Problem to solve: Find every line in the records below that contains "Viewport", and copy it.

Extracted data:
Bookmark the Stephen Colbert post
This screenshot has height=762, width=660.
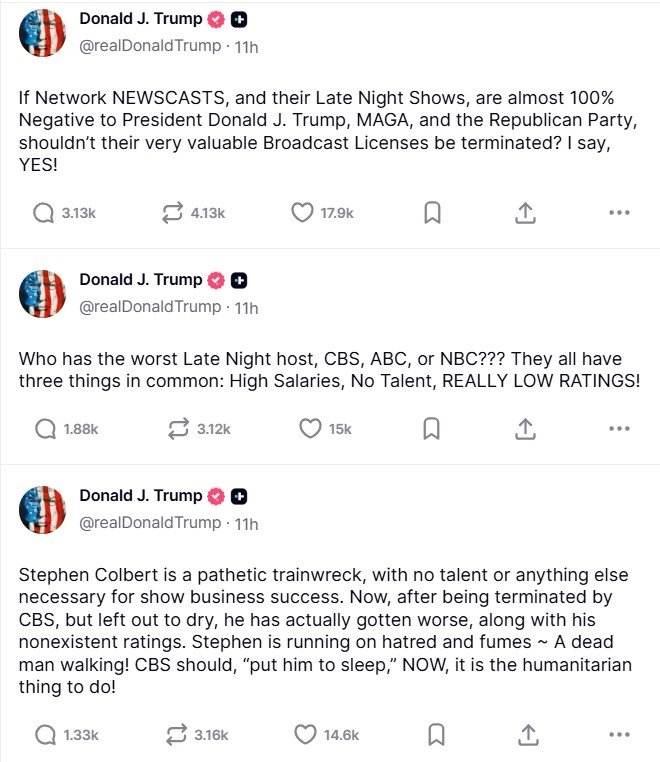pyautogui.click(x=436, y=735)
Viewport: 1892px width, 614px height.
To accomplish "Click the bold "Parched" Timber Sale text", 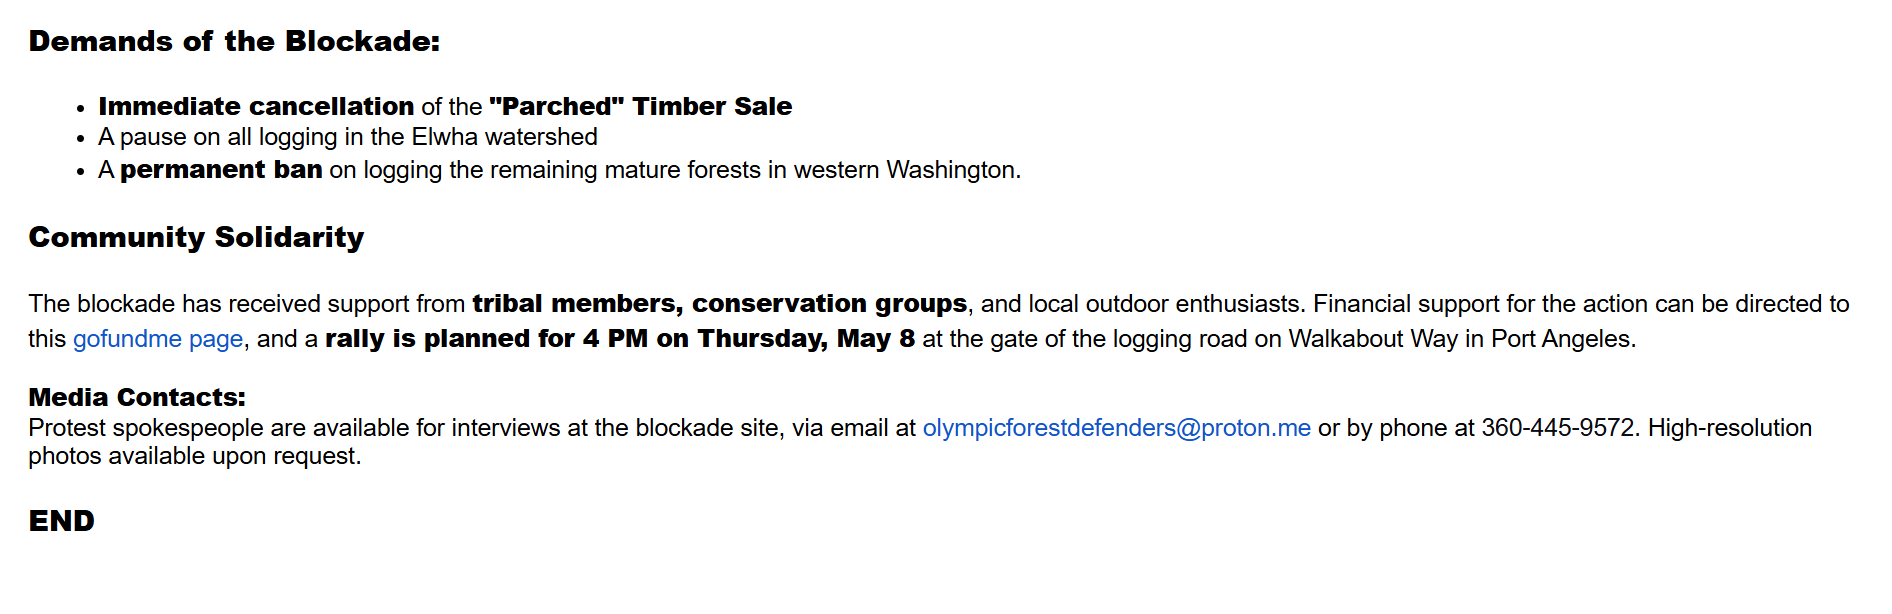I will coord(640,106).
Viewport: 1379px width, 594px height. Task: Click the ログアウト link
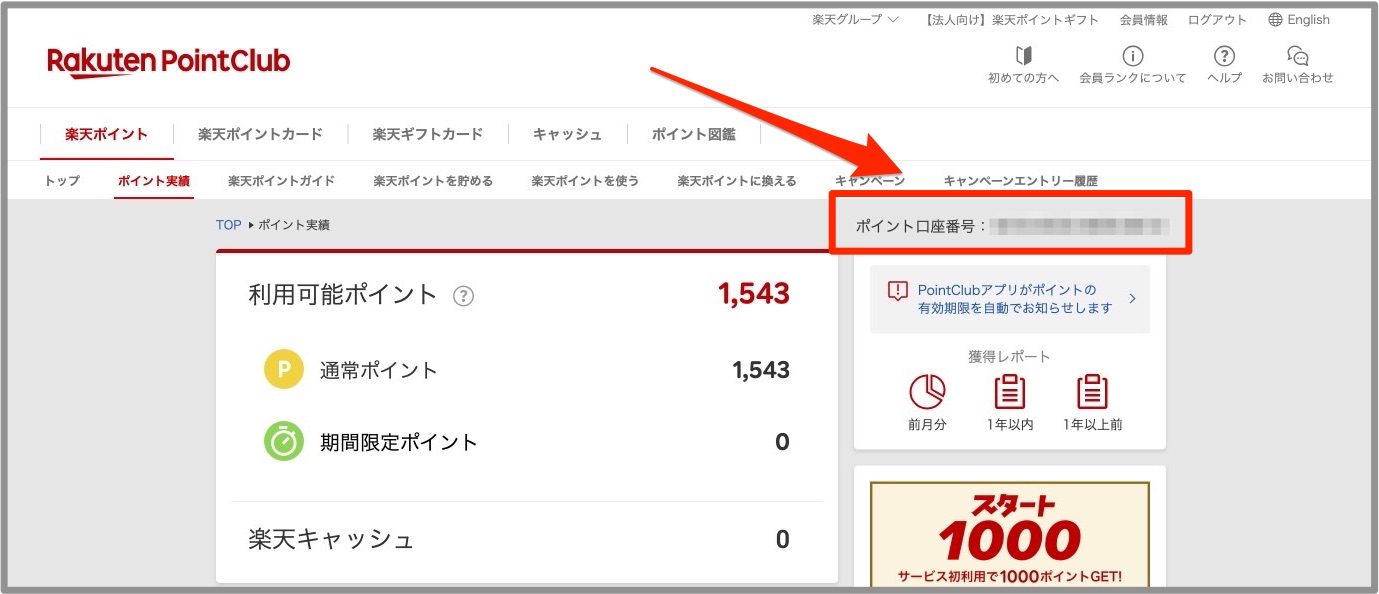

Response:
Viewport: 1892px width, 614px height.
Viewport: 1379px width, 594px height. Task: Click the ログアウト link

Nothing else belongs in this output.